= Records for the exercise =
※
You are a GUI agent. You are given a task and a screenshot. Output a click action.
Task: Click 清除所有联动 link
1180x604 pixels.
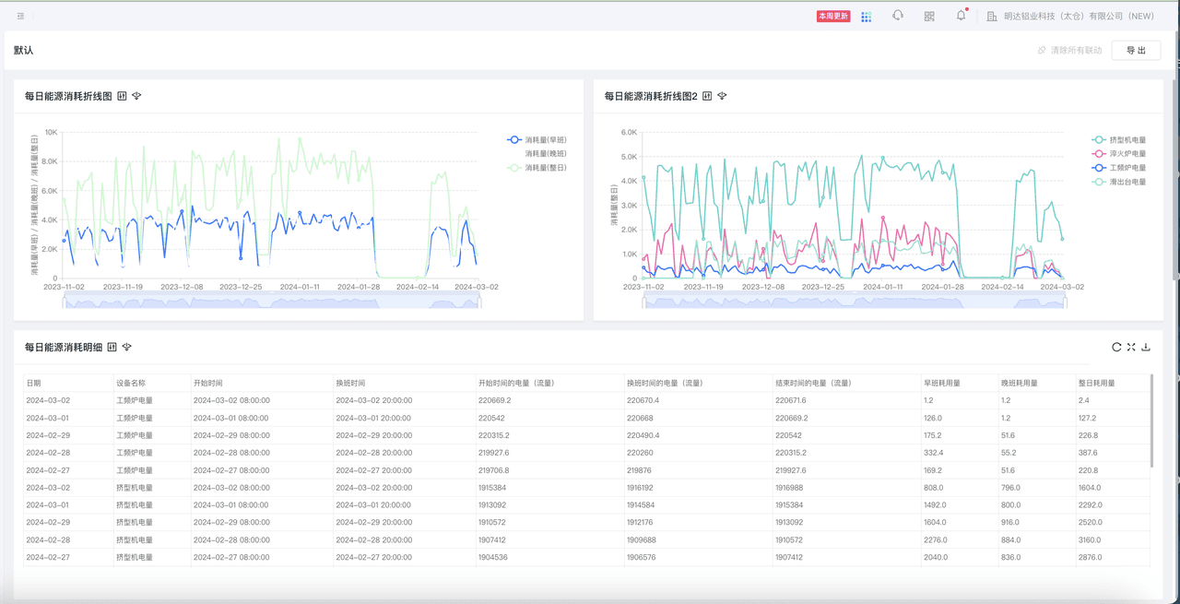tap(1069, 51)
※
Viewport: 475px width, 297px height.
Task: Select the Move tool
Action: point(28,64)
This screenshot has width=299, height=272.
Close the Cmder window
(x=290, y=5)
※
= Task statement =
List the stretch of rows from the line that contains "This screenshot has width=299, height=272." through the line that contains "(x=290, y=5)" as a numbered list, leaving out any blank lines.

= Exercise response =
1. This screenshot has width=299, height=272.
2. Close the Cmder window
3. (x=290, y=5)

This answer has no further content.